Cell–cell signalling was inferred with CellChat v 2.1.263. For each Xenium FOV, the log-normalized RNA matrix and spatial coordinates were imported with createCellChat (datatype = “spatial”). Only spots labelled “singlet” (spot_class = “singlet”) were retained. Genes detected in ≥ 10 cells were kept, and the human ligand-receptor database (CellChatDB.human) was assigned. Communication probabilities were computed with a truncated-mean model (computeCommunProb, trim = 0.1), adjusting for cluster size (population.size = TRUE). Spatial constraints were set to ≤ 10 µm for contact-dependent and ≤ 200 µm for secreted interactions. Significance was assessed with 100 permutations, and interactions involving <10 cells were discarded (filterCommunication). FOV-level CellChat objects were then merged, and differential interaction networks between the two conditions were visualized with netVisual_diffInteraction (weight.scale = TRUE). Differential signaling was identified with identifyOverExpressedGenes (thresh.pc = 0.1, thresh.fc = 0.05, thresh.p = 0.05); ligand–receptor pairs with |log₂FC | ≥ 0.05 were retained and shown as pathway-level chord diagrams using netVisual_chord_gene.

Bioinformatics analysis of clinical data

Data for TCGA-COADREAD was accessed through cBioportal (https://www.cbioportal.org). CRC samples in TCGA were stratified according to CMS subtypes (n: CMS1 = 85, CMS2 = 132, CMS3 = 78, CMS4 = 184) based on previous report using CMScaller6. MSI-H and MSS groups in TCGA were stratified by MSIsensor (n: MSI-H = 88, MSS = 494). Bulk iCMS classification was performed according to previous report7 using CMScaller. Briefly, gene expression quantities standardized with FPKM was log transformed and iCMS was determined using nearest template prediction. Adjusted p-value < 0.05 was considered as significant. IMF classification was conducted with applying iCMS, MSI, and fibrotic transcriptome (CMS4), and CRC samples in TCGA were stratified into five IMF classes: i2_MSS_NF (n = 117), i2_MSS_F (n = 101), i3_MSI (n = 81), i3_MSS_NF (n = 73) and 966 i3_MSS_F (n = 51).

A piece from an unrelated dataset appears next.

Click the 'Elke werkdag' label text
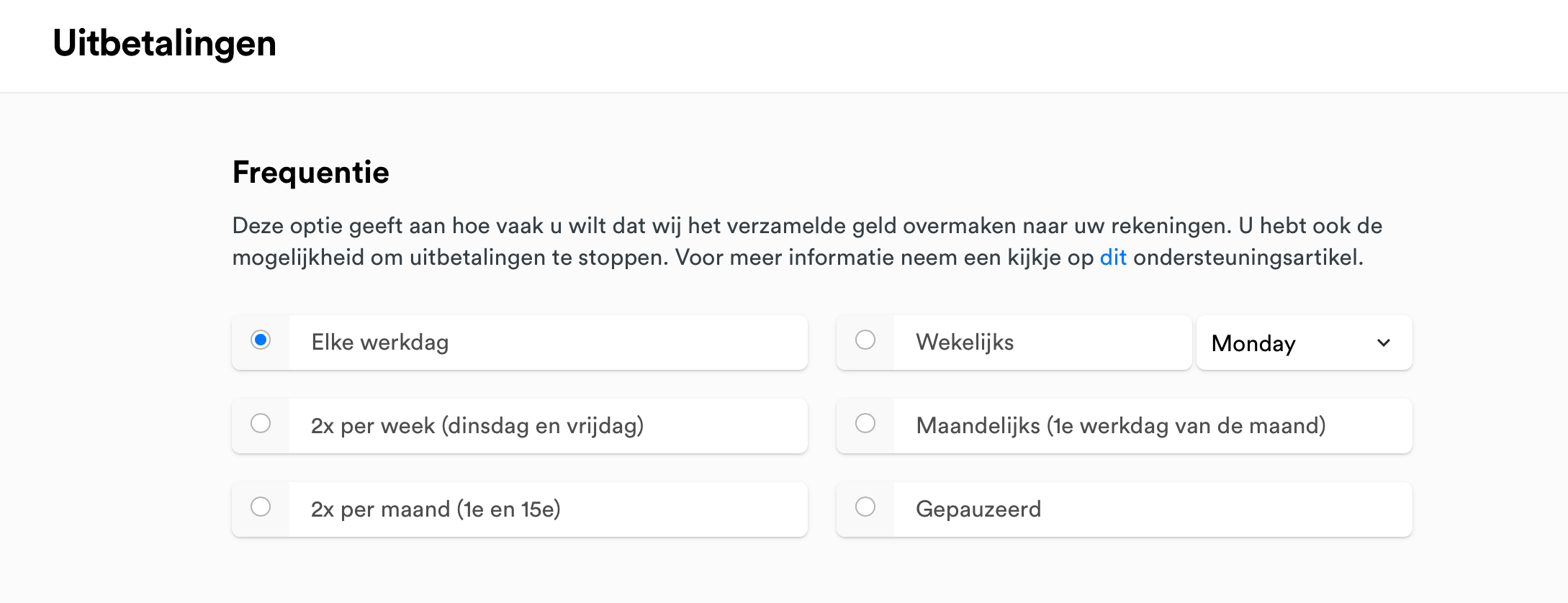1568x603 pixels. [379, 343]
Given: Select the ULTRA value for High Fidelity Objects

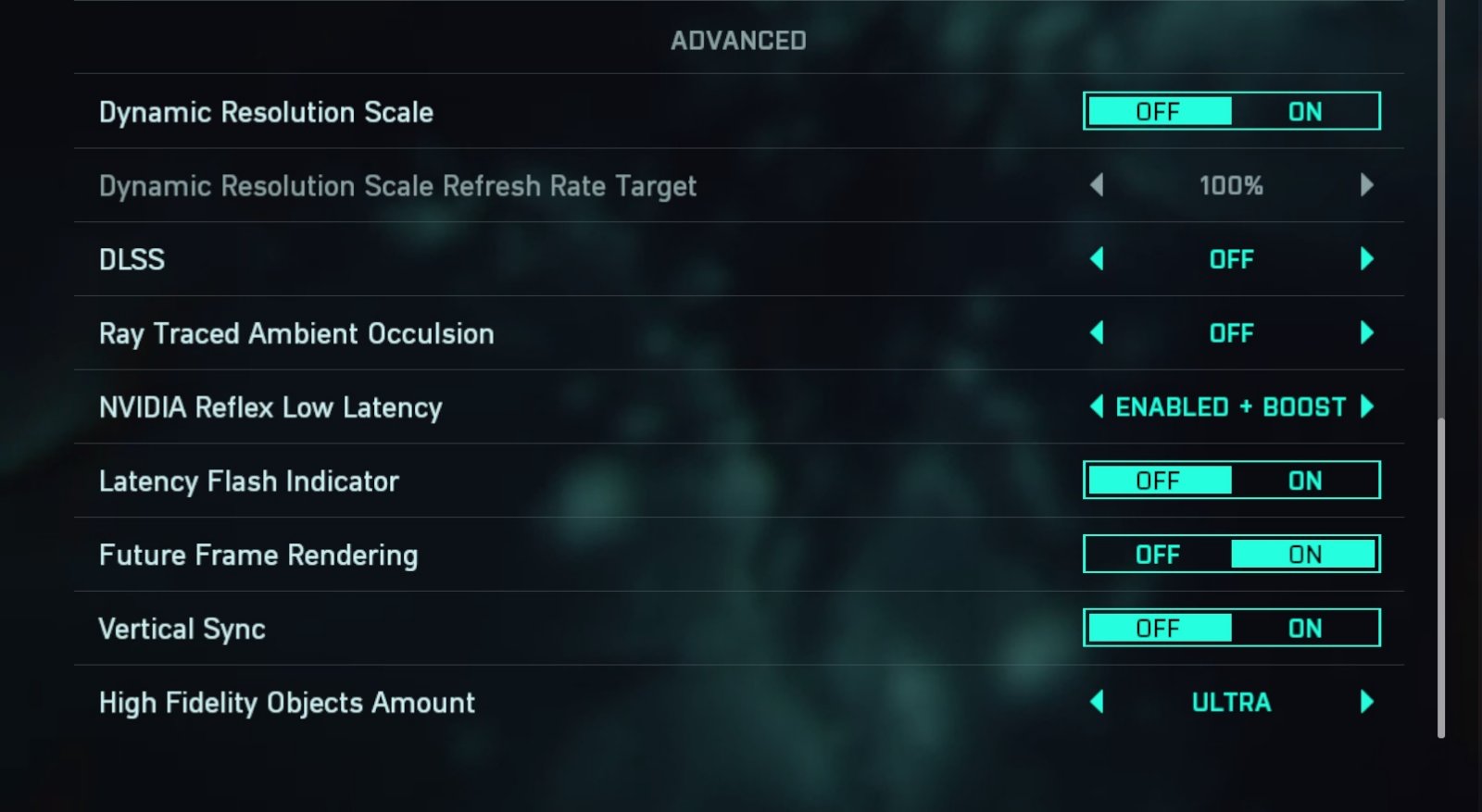Looking at the screenshot, I should [x=1231, y=703].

Raw gene expression data CRC patient dataset (GSE35602) was directly accessed through the GEO website (NCBI). GSVA was performed with R package GSVA. Gene signatures used are listed in Supplementary Data 1. The ‘Thbs2 KO signature’ was generated based on the top 20 DEGs that were upregulated in MTO-derived orthotopic tumors of Thbs2-/- mice, as identified from RNA-seq data.

Statistical analysis

All samples represent biological replicates. Data are presented as the mean ± SEM. Statistical analyses were performed using GraphPad Prism 10 or the R software environment. Pairwise differences were evaluated using two-tailed independent Student’s t-tests. When the data did not meet this test, a Mann-Whitney U-test was applied. For comparisons between three or more groups, statistical significance was determined using one-way or two-way ANOVA, followed by multiple comparison tests described in Figure Legends. Differences in Kaplan-Meier survival curves were analyzed using the Log-rank test. The Fisher’s exact test was used to evaluate the significance of differences between categorial covariates. P-values less than 0.05 (P < 0.05) were considered statistically significant.

Materials availability

This study did not generate new unique reagents.

Reporting summary

Further information on research design is available in the Nature Portfolio Reporting Summary linked to this article.